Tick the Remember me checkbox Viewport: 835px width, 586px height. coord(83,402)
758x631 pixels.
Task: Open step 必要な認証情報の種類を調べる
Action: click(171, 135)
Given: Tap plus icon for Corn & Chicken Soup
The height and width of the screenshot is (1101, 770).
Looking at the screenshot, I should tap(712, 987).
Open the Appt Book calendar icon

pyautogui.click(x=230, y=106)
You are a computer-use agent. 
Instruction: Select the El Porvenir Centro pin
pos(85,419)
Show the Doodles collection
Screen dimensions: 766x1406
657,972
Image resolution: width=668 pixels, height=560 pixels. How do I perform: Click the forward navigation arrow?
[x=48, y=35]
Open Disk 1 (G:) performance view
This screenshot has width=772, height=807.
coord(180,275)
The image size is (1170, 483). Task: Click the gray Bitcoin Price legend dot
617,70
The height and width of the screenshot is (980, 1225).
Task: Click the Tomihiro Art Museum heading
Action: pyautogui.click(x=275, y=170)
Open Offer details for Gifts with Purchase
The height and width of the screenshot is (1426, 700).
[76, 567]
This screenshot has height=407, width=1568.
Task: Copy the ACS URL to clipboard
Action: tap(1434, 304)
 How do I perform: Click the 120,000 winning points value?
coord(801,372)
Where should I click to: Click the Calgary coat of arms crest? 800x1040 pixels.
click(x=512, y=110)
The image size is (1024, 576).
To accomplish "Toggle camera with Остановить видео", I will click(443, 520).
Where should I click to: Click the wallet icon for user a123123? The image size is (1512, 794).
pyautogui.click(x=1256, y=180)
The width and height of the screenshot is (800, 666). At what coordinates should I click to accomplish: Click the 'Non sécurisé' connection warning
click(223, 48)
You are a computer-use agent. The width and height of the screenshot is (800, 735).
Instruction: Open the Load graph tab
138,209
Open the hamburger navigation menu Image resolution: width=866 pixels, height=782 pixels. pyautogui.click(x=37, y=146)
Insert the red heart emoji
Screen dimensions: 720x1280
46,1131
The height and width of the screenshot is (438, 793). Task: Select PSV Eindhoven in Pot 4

========================================

Your answer should be one number: how many lines in the material hold the word "with".

2